WHAT IS NEEDED: Rescale the records starting at the line that contains "You are a GUI" and ending at the line that contains "click(x=1339, y=177)", both included, by rewriting those lines in full, requests included, with each coordinate in the answers multiplied by 0.65 and rounded to a whole number, halves up. Return only those lines.

RECORDS SHOWN:
□ □ □ □ □ □ □

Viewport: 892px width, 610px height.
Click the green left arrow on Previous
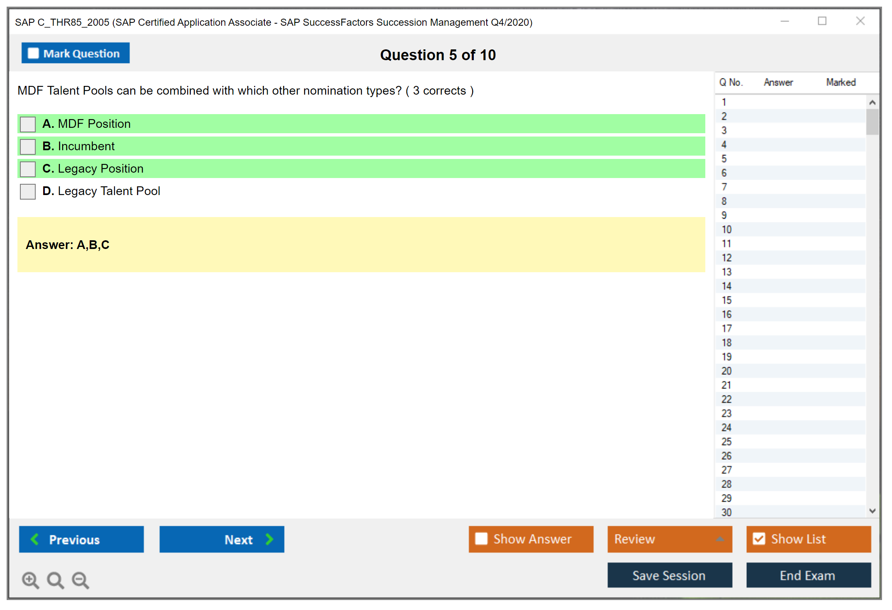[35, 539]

□ □ □ □ □ □ □

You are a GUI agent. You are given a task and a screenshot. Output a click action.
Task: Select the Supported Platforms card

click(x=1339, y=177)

□ □ □ □ □ □ □

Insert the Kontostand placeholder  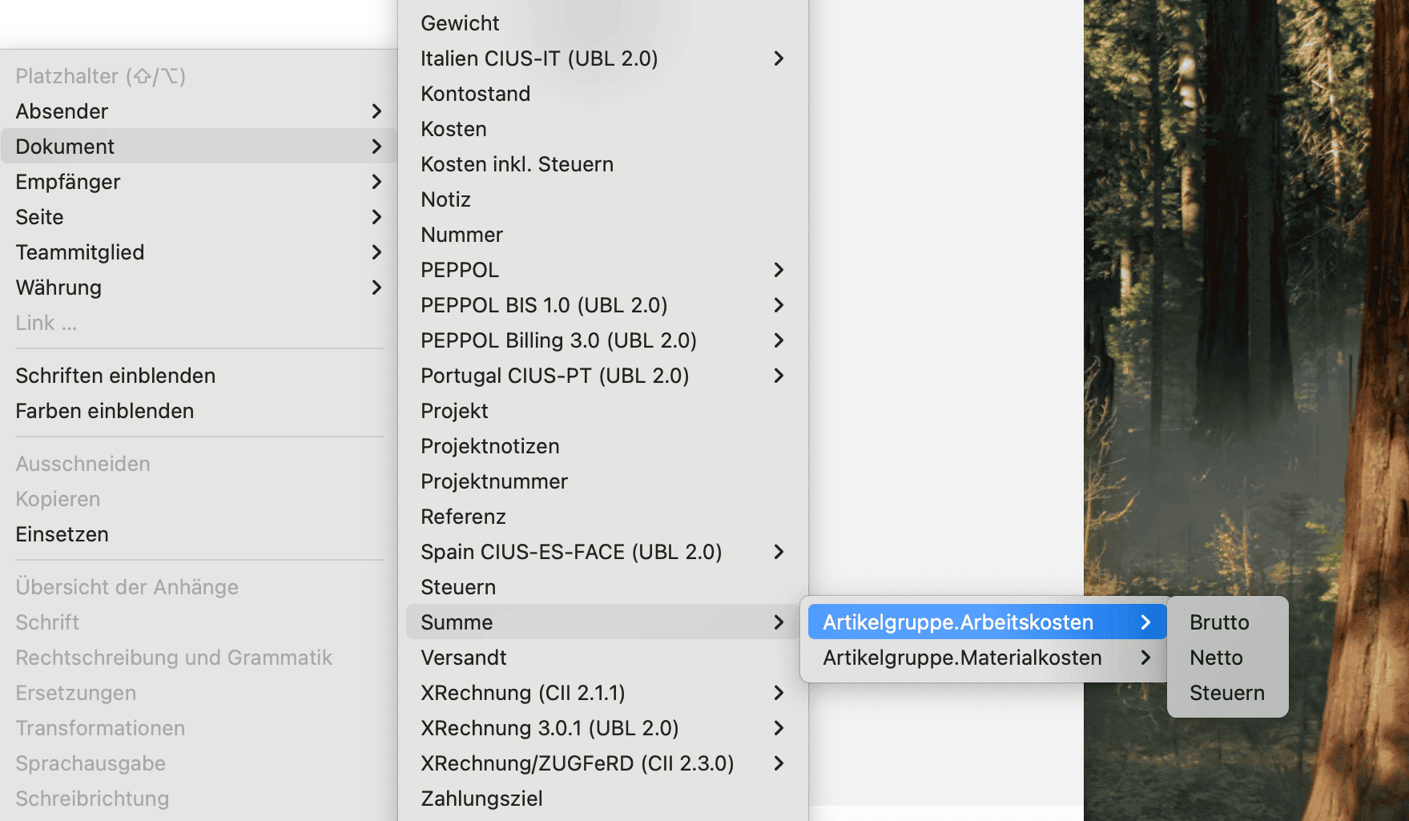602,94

□ □ □ □ □ □ □

OUTPUT BELOW:
You are a GUI agent. You are given a task and a screenshot. Output a click action.
Task: Select the Supported Platforms card

click(x=870, y=115)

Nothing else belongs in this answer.